The project was inspired by similar research done in the mid-1980s at the University of California at Berkeley, where geneticists analyzed DNA from a range of ethnic groups and concluded that Homo sapiens descended from a common ancestral parent, whom they dubbed Eve, living in Africa 200,000 years back.
The Chinese researchers, led by Shanghai-born Jin Li, a professor at the Human Genetics Center at the University of Texas in Houston, studied genetic markers known as microsatellites, which are short segments of DNA known to change rapidly and distinctively over time. By comparing DNA microsatellites from Chinese, East Asian, African and other races, they came up with an evolutionary pedigree and even a time frame for various DNA alterations. Their theory is that modern humans entered China from the south 40,000 to 60,000 years ago.
That contradicts old theories revolving around Peking Man. The Homo erectus specimen, discovered in the Zhoukoudian cave in the suburbs of Beijing, is estimated to have lived 500,000 years ago; Homo erectus was the precursor to Homo sapiens. Peking Man's discovery made possible the idea that the missing link between the two species evolved in China--which the genetic theory flatly rejects.
But laboratory evidence isn't everything, according to Wu Xinzhi, professor at the Chinese Academy of the Sciences' Institute of Vertebrate Paleontology and Paleoanthropology in Beijing, who is one of China's foremost scholars on early humans. The septuagenarian Wu has conducted decades of research into the issue of early Chinese humans and says there are many strong challenges to the theory, which was first released in 1998. If Homo sapiens migrated to China, Wu says, he would have brought more advanced tools, similar to those found in Middle Eastern excavations. With one exception, no such tools have been found.
Wu plucks a skull specimen from a bookshelf of his Beijing office and ticks off the distinctive features of the various prehistoric Homo sapiens skeletons unearthed in China: Their face is comparatively flat, their nose is flat, the upper front teeth are shovel-shaped. Up to 90% of modern Chinese have such facial features, he says. If I stand at the gate of the United Nations building, says Wu, I can correctly identify a Mongolian, a European, an African. Why? His contention: the theory that Homo sapiens migrated outward from Africa may be true in Europe, but China went through a different evolutionary process. The theory is definitely wrong in China, he insists. For the modern human origins in China and the Oriental region, continuity is the main trend and hybridization (immigrants interbreeding with indigenous people) is subsidiary.

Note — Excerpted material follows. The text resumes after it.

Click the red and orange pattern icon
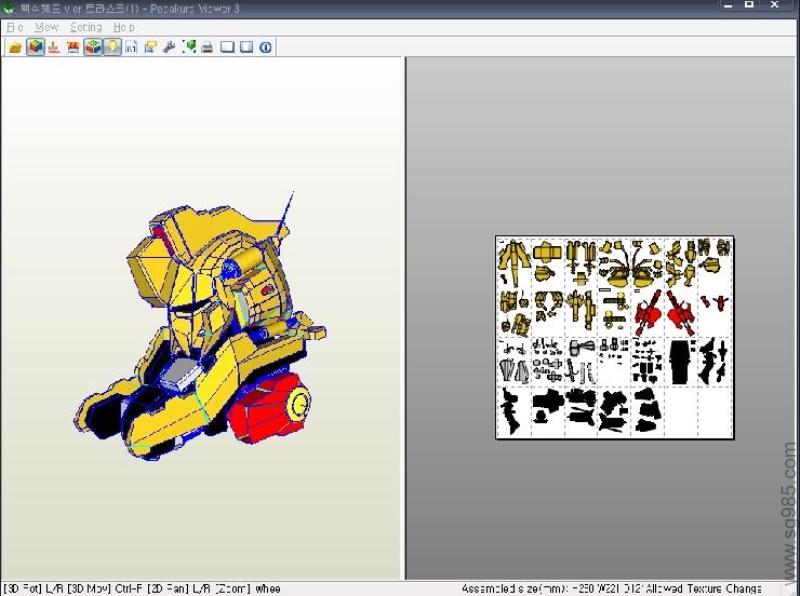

Wu admits he's no geneticist but he says Jin and his team should pay more attention to hard materials, not just soft ones. He also concedes that paleontologists have yet to unearth any Homo sapiens remains older than 50,000 years, which lends credence to the genetic theory. The government is allocating more money in the search for such evidence. But its main interest, says Wu, is in earlier remains--earlier than 2 million years. Such remains might cast light on earlier evolution, but if China wants to prove that humans evolved uniquely on its soil, it will have to cast its net closer in time--and find the missing evidence.